Add this to your Cargo.toml:

[dependencies]
rudo-gc = "0.8"

If you want to use the #[derive(Trace)] macro, enable the derive feature:

[dependencies]
rudo-gc = { version = "0.8", features = ["derive"] }

For Tokio async/await integration:

[dependencies]
rudo-gc = { version = "0.8", features = ["derive", "tokio"] }

Tracing Support (Opt-in)

Enable the tracing feature to get structured logging of GC operations using the tracing crate:

[dependencies]
rudo-gc = { version = "0.8", features = ["tracing"] }

Then configure a tracing subscriber in your application:

use tracing_subscriber::{fmt, EnvFilter};

fn main() {
    tracing_subscriber::fmt()
        .with_env_filter(EnvFilter::new("rudo_gc=debug"))
        .init();

    // Your GC-using code here
    let gc = Gc::new(42);
    collect(); // GC events will appear in logs
}

When enabled, you'll see structured spans for each garbage collection:

DEBUG rudo_gc::gc: gc_collect collection_type="major_multi_threaded" gc_id=42
DEBUG rudo_gc::gc: gc_phase phase="clear"
DEBUG rudo_gc::gc: phase_start phase="clear" bytes_before=10485760
DEBUG rudo_gc::gc: phase_end phase="clear" bytes_reclaimed=0

Incremental Marking (Opt-in)

Incremental marking is available starting from v0.8. Enable it to reduce major GC pause times:

[dependencies]
rudo-gc = { version = "0.8", features = ["incremental"] }

Then configure it in your code:

use rudo_gc::IncrementalConfig;

let config = IncrementalConfig {
    enabled: true,
    increment_size: 1000,
    ..Default::default()
};
rudo_gc::set_incremental_config(config);

Lazy Sweep (Enabled by Default)

The lazy-sweep feature (enabled by default) defers memory reclamation to allocation time, reducing STW pause times. To disable:

[dependencies]
rudo-gc = { version = "0.8", default-features = false }

Lazy sweep is recommended for applications where latency matters more than peak throughput. The eager sweep path (when disabled) may perform better in batch processing workloads.

Migration from v0.6 to v0.7

Version 0.7 introduces a simplified GcCell API.
════════════════════
• **Set problem**
Answer these from the rudo-gc setup passage:
1. Which feature must be enabled to use the #[derive(Trace)] macro?
2. Starting from which version is incremental marking available?
3. What setting in the dependency line disables lazy sweep?

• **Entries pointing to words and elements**
════════════════════
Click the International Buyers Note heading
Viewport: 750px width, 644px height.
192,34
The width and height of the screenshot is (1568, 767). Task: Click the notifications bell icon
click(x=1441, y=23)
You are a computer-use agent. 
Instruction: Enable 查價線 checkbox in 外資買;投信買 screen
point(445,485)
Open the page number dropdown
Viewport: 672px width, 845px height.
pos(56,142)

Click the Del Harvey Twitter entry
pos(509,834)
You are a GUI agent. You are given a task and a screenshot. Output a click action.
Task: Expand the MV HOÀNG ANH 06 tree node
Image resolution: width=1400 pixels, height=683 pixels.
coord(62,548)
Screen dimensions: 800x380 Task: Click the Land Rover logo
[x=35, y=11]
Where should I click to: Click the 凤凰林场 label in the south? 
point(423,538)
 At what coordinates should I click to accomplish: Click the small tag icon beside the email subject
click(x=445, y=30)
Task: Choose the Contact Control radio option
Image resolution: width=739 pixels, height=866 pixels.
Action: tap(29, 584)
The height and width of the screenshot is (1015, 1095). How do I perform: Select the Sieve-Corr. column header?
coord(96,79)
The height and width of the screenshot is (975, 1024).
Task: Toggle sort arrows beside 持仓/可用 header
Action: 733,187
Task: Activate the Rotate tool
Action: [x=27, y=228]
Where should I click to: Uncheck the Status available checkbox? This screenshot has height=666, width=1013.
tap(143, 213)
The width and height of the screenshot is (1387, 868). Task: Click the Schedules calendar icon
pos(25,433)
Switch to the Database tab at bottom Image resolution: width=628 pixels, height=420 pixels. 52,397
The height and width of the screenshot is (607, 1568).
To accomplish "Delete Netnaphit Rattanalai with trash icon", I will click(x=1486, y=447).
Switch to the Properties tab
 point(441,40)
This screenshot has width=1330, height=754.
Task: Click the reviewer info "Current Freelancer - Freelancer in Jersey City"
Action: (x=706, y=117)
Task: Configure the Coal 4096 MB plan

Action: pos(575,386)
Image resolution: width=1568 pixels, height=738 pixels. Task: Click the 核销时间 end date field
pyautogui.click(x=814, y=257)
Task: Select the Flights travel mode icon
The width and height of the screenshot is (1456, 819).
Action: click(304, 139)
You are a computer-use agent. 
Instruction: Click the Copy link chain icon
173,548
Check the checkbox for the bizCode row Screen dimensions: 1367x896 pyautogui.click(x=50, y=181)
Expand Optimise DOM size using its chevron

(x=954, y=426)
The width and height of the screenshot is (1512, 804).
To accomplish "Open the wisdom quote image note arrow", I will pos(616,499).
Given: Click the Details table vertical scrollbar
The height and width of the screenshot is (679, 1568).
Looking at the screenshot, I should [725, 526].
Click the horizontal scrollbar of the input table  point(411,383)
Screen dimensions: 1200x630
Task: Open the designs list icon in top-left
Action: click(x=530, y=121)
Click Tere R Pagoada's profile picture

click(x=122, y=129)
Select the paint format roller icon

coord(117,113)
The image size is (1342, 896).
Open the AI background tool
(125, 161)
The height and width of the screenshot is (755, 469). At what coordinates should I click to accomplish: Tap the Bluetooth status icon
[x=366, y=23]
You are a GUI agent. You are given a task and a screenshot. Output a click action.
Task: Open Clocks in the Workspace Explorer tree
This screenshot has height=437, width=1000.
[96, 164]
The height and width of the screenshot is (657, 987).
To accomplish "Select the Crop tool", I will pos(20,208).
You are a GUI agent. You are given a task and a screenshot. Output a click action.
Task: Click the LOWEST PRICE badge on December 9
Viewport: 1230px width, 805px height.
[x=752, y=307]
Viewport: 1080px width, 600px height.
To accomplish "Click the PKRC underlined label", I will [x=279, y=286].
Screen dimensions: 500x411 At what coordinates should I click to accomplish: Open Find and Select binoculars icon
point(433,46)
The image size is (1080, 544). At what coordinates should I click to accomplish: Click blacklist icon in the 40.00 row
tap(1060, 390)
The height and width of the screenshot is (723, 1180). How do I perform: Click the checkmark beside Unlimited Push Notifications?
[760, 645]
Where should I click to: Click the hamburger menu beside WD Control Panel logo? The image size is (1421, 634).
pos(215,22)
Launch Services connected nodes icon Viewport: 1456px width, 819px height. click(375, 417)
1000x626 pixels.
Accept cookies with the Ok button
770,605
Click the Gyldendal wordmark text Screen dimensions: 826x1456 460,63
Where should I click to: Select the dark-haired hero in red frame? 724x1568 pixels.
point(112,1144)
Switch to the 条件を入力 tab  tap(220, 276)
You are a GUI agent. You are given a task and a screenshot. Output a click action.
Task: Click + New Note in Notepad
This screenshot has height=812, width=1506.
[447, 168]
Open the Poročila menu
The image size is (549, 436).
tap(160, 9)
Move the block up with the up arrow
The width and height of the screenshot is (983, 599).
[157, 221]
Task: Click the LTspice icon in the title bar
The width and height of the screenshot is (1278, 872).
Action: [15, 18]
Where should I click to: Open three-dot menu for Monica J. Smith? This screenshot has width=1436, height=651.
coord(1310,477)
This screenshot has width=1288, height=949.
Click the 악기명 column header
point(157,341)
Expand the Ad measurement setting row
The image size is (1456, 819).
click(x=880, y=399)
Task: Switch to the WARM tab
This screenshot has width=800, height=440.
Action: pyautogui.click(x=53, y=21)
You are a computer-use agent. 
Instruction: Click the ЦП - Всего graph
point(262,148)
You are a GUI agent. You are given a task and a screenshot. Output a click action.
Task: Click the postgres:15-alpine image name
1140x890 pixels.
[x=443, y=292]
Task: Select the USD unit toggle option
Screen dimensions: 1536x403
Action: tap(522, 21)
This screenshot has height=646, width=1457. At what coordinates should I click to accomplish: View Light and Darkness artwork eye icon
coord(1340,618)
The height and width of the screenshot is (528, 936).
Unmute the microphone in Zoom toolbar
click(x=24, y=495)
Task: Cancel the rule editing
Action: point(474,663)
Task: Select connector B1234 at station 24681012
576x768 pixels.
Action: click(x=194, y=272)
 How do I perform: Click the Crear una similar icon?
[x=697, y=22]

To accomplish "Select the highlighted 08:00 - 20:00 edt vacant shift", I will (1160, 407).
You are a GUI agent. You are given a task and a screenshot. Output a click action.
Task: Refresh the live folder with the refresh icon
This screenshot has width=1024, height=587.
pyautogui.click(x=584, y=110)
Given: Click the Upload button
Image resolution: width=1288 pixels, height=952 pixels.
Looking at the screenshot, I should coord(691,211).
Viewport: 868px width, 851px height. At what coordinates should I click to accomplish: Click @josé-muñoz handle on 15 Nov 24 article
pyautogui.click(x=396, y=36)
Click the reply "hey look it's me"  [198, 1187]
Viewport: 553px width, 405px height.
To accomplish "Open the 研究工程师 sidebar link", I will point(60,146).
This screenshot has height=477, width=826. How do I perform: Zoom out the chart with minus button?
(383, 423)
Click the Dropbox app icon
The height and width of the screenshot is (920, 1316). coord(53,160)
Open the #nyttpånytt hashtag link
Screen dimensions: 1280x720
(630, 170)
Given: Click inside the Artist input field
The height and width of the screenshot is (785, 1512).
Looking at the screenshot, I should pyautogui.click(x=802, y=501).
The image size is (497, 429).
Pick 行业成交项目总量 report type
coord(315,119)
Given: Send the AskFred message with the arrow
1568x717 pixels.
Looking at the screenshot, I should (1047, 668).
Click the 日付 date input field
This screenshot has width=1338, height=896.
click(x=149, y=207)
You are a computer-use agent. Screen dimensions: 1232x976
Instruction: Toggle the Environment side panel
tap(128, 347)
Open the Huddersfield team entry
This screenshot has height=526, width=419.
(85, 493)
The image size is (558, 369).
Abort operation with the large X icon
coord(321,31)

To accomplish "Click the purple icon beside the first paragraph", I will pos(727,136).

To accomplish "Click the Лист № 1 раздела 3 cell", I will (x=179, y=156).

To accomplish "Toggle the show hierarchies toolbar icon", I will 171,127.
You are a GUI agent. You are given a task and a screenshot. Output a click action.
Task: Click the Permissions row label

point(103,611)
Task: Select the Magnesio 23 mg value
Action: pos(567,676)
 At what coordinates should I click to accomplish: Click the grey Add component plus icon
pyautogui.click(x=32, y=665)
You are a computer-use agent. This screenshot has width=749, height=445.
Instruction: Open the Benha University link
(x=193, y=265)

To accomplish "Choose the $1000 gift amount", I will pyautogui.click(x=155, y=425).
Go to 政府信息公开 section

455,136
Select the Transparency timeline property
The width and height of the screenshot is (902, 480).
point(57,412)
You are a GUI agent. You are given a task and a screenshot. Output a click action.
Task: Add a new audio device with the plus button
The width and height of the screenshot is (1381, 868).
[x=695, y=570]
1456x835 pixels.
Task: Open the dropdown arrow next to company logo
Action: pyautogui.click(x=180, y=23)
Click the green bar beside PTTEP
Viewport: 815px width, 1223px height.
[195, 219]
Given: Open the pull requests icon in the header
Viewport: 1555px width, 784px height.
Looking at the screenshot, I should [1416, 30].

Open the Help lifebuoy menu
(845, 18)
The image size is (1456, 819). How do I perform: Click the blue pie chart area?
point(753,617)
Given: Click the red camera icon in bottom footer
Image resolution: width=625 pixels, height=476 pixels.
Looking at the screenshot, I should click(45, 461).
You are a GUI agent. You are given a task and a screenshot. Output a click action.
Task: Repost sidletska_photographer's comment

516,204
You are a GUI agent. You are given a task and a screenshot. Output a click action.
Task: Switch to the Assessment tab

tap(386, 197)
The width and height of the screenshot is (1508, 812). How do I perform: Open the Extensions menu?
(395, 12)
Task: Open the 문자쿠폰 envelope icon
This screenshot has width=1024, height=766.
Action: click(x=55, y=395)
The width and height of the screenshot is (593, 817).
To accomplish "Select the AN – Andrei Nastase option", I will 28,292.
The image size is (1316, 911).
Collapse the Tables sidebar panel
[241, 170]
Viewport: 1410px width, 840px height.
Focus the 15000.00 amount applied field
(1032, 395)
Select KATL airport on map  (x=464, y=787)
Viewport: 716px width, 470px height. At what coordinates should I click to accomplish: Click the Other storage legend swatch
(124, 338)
════════════════════
• **Full solution**
1. The derive feature.
2. Version 0.8.
3. default-features = false